• Exercise
Which lines run from the line with "Viewport: 2168px width, 978px height." through the line with "1229x888 pixels." in the entries below? Print them exactly, both ends included, and nothing more.

• Given data
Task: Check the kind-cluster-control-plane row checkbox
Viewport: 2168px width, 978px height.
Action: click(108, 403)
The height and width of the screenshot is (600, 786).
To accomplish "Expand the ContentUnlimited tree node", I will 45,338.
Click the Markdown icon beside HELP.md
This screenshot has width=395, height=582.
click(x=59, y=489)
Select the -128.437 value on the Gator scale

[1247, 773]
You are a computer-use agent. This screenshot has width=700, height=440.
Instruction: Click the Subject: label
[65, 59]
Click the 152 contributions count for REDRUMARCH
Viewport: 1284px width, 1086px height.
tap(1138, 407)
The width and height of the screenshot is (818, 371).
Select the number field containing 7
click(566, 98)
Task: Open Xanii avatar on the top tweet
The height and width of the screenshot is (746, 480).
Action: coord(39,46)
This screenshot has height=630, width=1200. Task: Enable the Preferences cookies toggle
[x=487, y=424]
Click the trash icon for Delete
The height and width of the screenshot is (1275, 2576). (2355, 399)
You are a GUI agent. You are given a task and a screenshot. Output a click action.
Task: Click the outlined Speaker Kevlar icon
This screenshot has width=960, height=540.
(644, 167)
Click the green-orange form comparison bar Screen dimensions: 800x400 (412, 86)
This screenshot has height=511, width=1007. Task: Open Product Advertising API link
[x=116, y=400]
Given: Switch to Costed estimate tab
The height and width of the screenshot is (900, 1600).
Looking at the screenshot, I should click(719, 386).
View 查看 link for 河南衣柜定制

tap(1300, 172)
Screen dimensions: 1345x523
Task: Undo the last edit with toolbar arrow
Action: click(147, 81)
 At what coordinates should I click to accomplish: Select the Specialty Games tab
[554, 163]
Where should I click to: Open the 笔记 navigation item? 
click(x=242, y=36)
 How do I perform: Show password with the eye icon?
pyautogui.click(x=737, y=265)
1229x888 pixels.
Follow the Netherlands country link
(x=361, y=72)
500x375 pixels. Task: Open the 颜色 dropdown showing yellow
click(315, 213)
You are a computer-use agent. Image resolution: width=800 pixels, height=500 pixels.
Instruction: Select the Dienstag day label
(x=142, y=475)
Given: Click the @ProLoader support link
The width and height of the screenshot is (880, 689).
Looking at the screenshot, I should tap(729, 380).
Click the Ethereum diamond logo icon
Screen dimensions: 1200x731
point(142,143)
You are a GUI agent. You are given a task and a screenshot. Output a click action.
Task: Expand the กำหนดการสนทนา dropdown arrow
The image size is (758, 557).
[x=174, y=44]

• Output of the task
Viewport: 2168px width, 978px height.
Action: click(108, 403)
The height and width of the screenshot is (600, 786).
To accomplish "Expand the ContentUnlimited tree node", I will 45,338.
Click the Markdown icon beside HELP.md
This screenshot has width=395, height=582.
click(x=59, y=489)
Select the -128.437 value on the Gator scale

[1247, 773]
You are a computer-use agent. This screenshot has width=700, height=440.
Instruction: Click the Subject: label
[65, 59]
Click the 152 contributions count for REDRUMARCH
Viewport: 1284px width, 1086px height.
tap(1138, 407)
The width and height of the screenshot is (818, 371).
Select the number field containing 7
click(566, 98)
Task: Open Xanii avatar on the top tweet
The height and width of the screenshot is (746, 480).
Action: coord(39,46)
This screenshot has height=630, width=1200. Task: Enable the Preferences cookies toggle
[x=487, y=424]
Click the trash icon for Delete
The height and width of the screenshot is (1275, 2576). (2355, 399)
You are a GUI agent. You are given a task and a screenshot. Output a click action.
Task: Click the outlined Speaker Kevlar icon
This screenshot has width=960, height=540.
(644, 167)
Click the green-orange form comparison bar Screen dimensions: 800x400 (412, 86)
This screenshot has height=511, width=1007. Task: Open Product Advertising API link
[x=116, y=400]
Given: Switch to Costed estimate tab
The height and width of the screenshot is (900, 1600).
Looking at the screenshot, I should click(719, 386).
View 查看 link for 河南衣柜定制

tap(1300, 172)
Screen dimensions: 1345x523
Task: Undo the last edit with toolbar arrow
Action: click(147, 81)
 At what coordinates should I click to accomplish: Select the Specialty Games tab
[554, 163]
Where should I click to: Open the 笔记 navigation item? 
click(x=242, y=36)
 How do I perform: Show password with the eye icon?
pyautogui.click(x=737, y=265)
1229x888 pixels.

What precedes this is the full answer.